## YOUR GOAL
Reproduce the top of the data verbatim, through and including the line that contains "Programme (447, 30)".

## MATERIAL PROVIDED

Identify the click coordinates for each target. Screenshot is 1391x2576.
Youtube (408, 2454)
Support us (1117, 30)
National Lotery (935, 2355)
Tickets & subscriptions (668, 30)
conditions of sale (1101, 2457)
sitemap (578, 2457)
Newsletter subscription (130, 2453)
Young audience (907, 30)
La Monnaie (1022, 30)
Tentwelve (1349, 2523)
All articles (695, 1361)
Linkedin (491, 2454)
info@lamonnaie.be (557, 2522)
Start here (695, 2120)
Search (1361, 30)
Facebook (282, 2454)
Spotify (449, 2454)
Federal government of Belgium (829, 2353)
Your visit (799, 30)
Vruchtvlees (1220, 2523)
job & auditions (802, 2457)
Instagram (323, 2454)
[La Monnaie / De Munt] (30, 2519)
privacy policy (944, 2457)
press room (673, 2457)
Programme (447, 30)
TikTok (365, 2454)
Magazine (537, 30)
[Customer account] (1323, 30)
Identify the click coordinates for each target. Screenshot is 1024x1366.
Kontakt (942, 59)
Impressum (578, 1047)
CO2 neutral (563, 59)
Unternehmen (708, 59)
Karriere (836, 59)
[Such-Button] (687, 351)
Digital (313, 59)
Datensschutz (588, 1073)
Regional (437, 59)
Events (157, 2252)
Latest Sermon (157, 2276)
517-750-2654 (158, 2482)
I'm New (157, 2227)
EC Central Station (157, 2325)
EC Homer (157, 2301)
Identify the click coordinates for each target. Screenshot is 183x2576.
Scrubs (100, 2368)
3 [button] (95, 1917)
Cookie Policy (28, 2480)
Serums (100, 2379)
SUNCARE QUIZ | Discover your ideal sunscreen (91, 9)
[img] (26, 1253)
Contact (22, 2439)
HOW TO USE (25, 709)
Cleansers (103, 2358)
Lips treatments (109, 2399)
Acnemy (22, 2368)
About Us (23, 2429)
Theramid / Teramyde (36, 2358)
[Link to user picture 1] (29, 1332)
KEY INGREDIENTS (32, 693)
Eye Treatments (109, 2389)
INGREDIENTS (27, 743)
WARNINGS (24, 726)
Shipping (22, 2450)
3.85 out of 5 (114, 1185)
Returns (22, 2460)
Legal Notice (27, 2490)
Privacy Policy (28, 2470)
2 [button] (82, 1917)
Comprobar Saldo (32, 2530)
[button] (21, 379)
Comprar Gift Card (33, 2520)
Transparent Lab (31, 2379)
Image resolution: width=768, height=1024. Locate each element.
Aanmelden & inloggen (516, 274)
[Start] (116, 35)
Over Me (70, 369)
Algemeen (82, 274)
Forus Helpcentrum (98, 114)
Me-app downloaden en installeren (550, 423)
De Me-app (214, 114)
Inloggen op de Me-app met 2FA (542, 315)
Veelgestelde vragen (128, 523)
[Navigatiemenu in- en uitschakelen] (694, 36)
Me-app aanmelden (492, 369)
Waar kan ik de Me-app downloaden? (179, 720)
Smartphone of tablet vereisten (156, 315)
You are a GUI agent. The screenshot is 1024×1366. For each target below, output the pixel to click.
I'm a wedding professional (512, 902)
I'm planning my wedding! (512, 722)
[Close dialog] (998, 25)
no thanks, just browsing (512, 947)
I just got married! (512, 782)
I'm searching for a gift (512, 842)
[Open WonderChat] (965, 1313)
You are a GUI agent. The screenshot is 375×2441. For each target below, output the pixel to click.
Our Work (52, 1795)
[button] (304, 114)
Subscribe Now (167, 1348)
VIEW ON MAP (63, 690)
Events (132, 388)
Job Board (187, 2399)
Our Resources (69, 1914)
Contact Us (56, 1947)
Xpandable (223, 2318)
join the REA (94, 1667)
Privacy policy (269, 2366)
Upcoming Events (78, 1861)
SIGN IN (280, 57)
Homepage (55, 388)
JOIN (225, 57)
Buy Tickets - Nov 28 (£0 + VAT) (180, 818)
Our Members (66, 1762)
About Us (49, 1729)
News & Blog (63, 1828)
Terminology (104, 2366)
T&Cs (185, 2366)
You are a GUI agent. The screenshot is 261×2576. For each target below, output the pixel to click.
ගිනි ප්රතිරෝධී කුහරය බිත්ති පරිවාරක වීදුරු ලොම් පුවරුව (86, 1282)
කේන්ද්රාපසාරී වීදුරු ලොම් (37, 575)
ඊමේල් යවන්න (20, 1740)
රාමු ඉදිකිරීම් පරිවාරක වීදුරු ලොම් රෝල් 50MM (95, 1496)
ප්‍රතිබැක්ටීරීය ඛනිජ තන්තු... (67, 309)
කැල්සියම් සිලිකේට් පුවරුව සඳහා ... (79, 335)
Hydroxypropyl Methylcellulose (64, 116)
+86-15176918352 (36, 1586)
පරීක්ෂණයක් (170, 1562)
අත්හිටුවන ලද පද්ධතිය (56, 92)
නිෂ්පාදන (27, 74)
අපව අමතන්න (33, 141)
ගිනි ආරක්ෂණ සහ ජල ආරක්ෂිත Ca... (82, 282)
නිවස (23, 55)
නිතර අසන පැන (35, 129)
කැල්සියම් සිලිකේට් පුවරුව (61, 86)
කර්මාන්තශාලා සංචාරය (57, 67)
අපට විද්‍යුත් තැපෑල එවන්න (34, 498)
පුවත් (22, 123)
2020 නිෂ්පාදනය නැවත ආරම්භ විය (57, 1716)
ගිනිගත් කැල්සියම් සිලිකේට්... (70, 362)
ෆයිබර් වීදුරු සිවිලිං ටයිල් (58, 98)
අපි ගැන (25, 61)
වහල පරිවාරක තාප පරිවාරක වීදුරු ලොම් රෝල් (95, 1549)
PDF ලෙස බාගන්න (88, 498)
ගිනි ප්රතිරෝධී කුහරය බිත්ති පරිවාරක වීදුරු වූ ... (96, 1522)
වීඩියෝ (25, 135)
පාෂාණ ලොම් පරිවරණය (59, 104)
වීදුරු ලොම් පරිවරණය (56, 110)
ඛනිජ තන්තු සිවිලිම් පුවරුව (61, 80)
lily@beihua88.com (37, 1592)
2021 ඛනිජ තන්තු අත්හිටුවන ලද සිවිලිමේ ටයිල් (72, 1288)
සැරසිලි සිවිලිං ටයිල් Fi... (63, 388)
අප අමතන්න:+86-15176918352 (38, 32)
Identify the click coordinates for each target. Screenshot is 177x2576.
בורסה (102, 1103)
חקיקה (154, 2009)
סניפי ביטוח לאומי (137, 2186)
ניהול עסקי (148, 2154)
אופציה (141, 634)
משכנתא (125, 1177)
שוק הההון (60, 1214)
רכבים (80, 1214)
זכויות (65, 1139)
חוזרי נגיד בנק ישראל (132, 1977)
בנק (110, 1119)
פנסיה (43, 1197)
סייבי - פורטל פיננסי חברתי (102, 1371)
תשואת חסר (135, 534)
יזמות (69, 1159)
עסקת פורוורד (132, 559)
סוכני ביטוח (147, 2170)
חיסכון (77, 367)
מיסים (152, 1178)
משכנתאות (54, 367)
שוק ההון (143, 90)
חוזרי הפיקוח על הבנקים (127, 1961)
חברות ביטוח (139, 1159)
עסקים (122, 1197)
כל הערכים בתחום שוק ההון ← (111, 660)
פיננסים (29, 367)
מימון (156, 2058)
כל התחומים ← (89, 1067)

## SOLUTION TO THIS PROBLEM
Identify the click coordinates for each target. Screenshot is 1391x2576.
Youtube (408, 2454)
Support us (1117, 30)
National Lotery (935, 2355)
Tickets & subscriptions (668, 30)
conditions of sale (1101, 2457)
sitemap (578, 2457)
Newsletter subscription (130, 2453)
Young audience (907, 30)
La Monnaie (1022, 30)
Tentwelve (1349, 2523)
All articles (695, 1361)
Linkedin (491, 2454)
info@lamonnaie.be (557, 2522)
Start here (695, 2120)
Search (1361, 30)
Facebook (282, 2454)
Spotify (449, 2454)
Federal government of Belgium (829, 2353)
Your visit (799, 30)
Vruchtvlees (1220, 2523)
job & auditions (802, 2457)
Instagram (323, 2454)
[La Monnaie / De Munt] (30, 2519)
privacy policy (944, 2457)
press room (673, 2457)
Programme (447, 30)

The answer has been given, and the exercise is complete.